Ratifiers of the 14th amendment pretty clearly only intended to endow black people with civil rights.
“Civil rights” were a limited class of rights but something like protection marriage was in the minds of many one such right. Slavery denied certain things like free contract and control over marriage. Miscegenation laws were understood not to violate it though. Still, not only blacks were protected by the 14A. The 14A protected rights of “persons” including, e.g., white Republicans mistreated by the South. When specific persons were at issue, they said so: see, e.g., 14A, sec. 2 or the 15A. The courts before and after the Civil War didn’t have an “anything go” stance on classifications. The “whole point” of republican limited government in this country.

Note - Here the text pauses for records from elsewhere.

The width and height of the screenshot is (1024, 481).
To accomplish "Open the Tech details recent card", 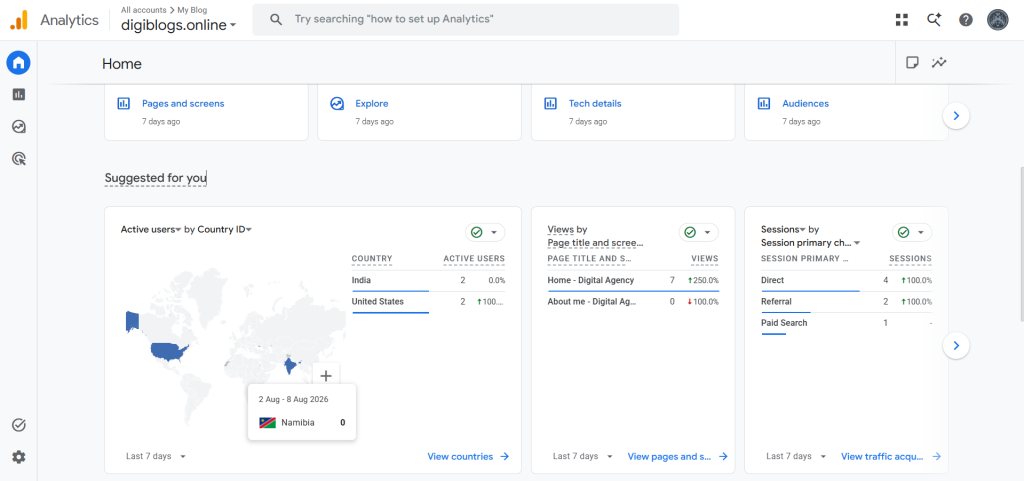I will coord(633,112).
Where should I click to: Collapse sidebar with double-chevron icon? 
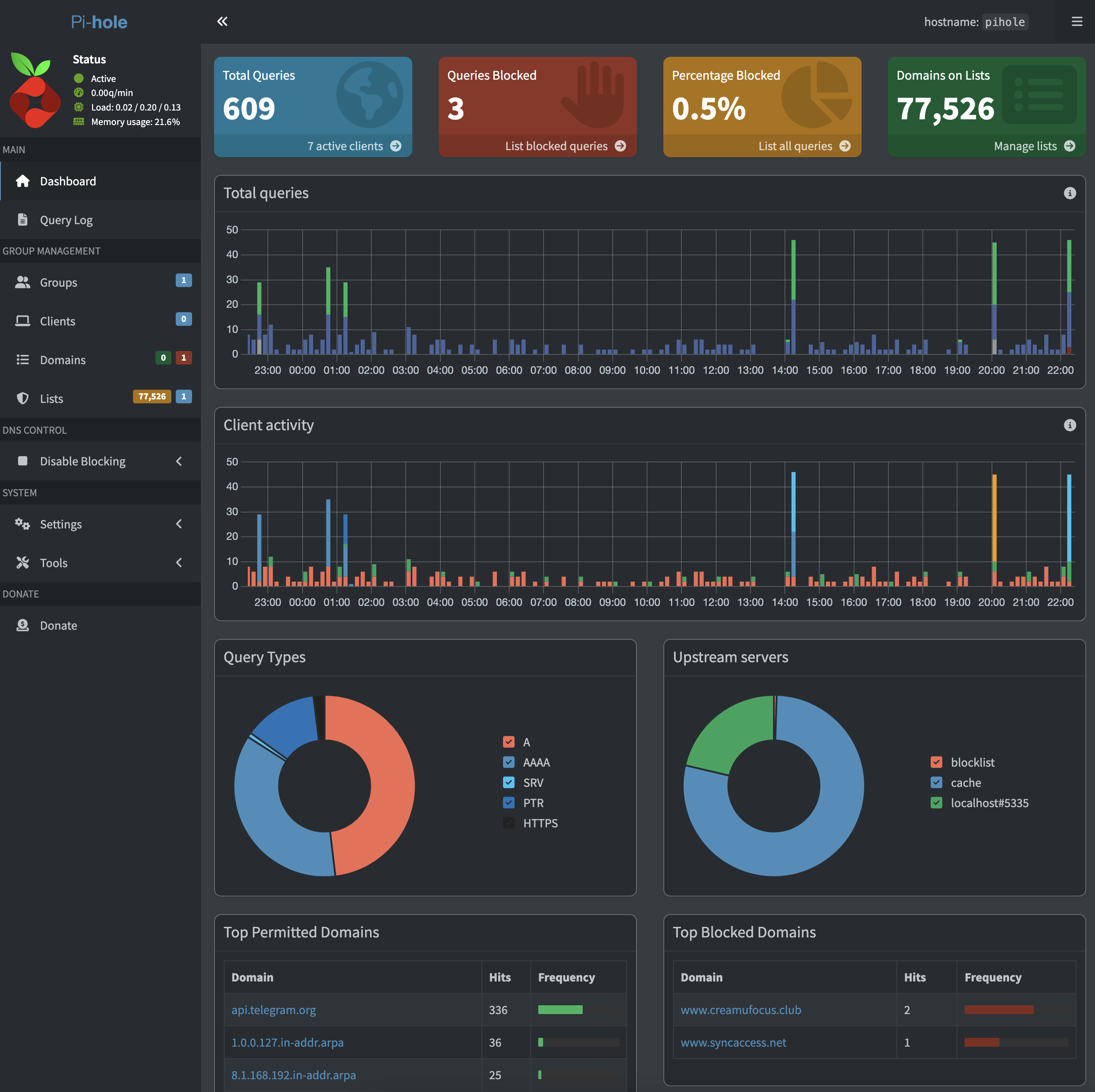[222, 22]
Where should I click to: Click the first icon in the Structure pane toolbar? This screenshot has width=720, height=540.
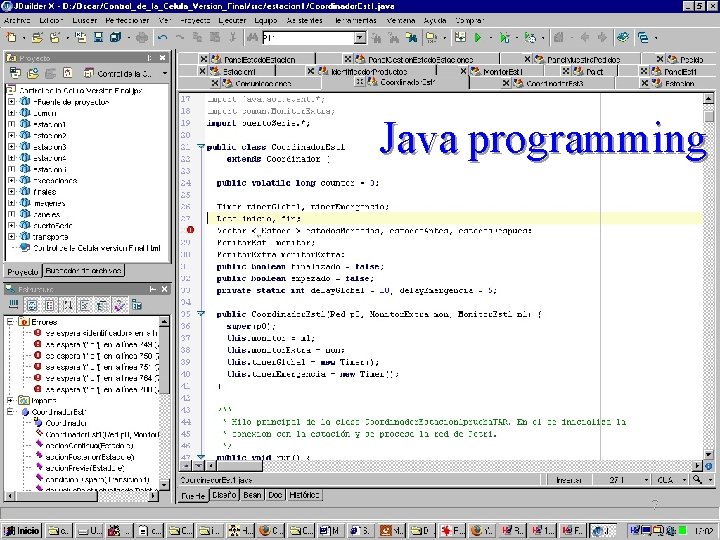pos(16,304)

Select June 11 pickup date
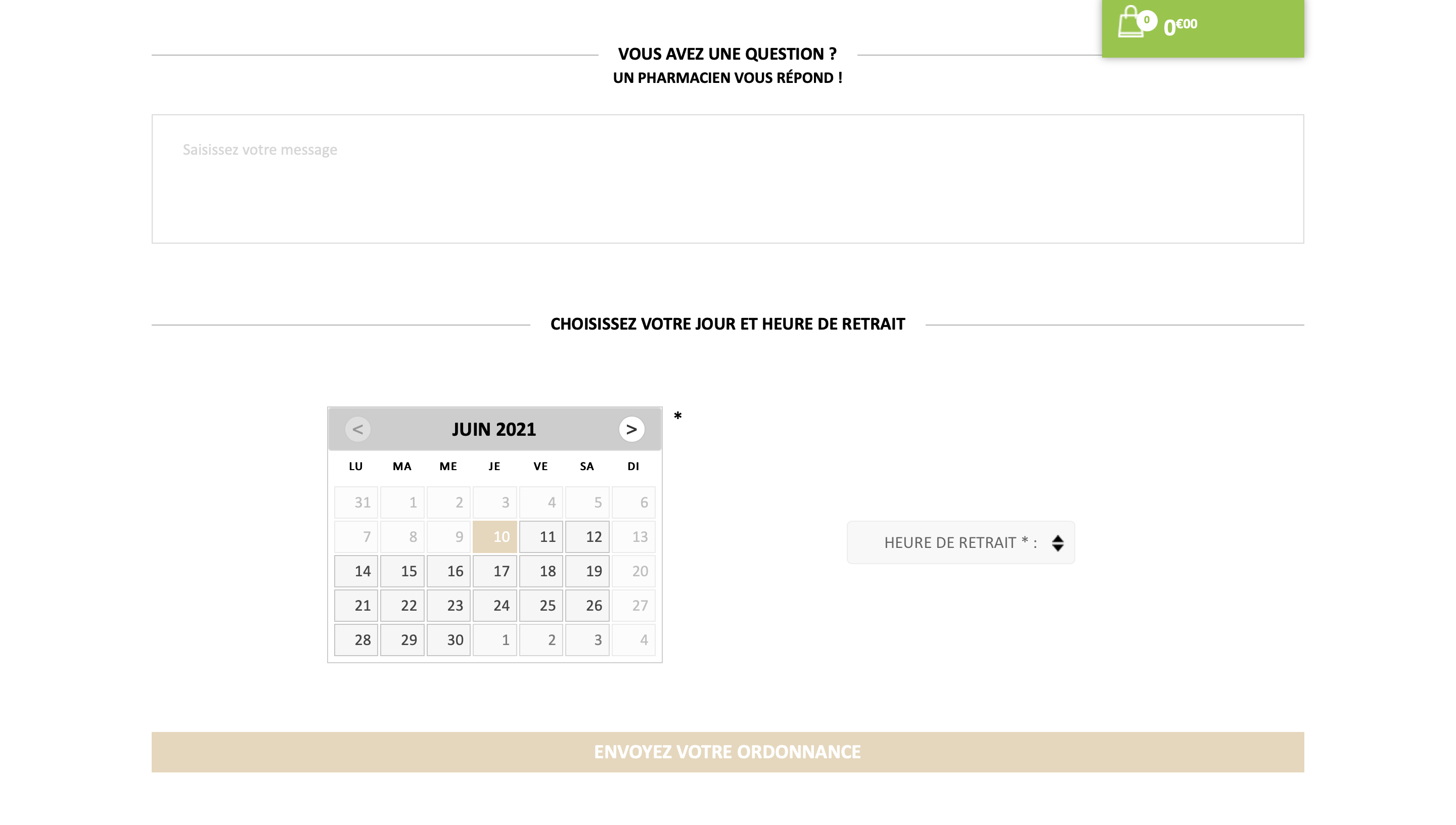541,536
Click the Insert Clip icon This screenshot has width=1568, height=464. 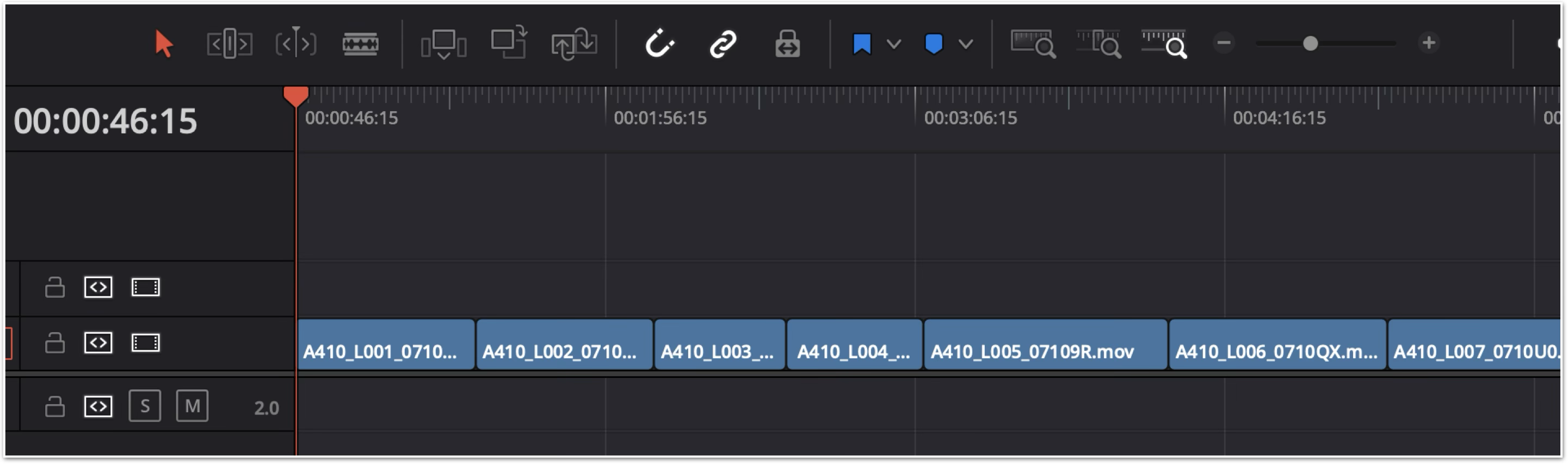click(x=444, y=44)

So, if Minnesota did pass a tax on jugglers (or some other silly law) that’s it? No judicial action possible even though a group is discriminated against because there isn’t a history to it and who is the court to say otherwise? Or is it something that the courts could rule on, depending on the judge’s predilection?
Just a non-lawyer curious to read more interesting comments and to better understand the subject.

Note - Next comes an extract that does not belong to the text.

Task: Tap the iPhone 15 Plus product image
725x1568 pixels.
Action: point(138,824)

The “silly law” has to be illegitimate somehow under the Constitution. The government has the power to tax some professions or things over others generally speaking. OTOH, if blue eyed people weren’t allowed to juggle, it might be hard to justify the law, even though its an “economic regulation.”
I think they could not tax jugglers.
They could tax:
Juggling, juggling licenses, juggling income, sale of juggling equipment, ownership of juggling equipment etc.
If a state tried to collect money from someone just because they had a specific capacity to perform an action, that might be unconstitutional.